Lines outside the range are not wanted. Give again exactly the lines between the line holding "How do I perform: Click" and the line holding "Activate the Crop", inclusive, from the listing below.

Source records
——

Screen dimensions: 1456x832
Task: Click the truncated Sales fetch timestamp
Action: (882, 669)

——

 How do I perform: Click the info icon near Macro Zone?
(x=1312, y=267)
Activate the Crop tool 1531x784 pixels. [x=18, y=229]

——

Exercise output
 How do I perform: Click the info icon near Macro Zone?
(x=1312, y=267)
Activate the Crop tool 1531x784 pixels. [x=18, y=229]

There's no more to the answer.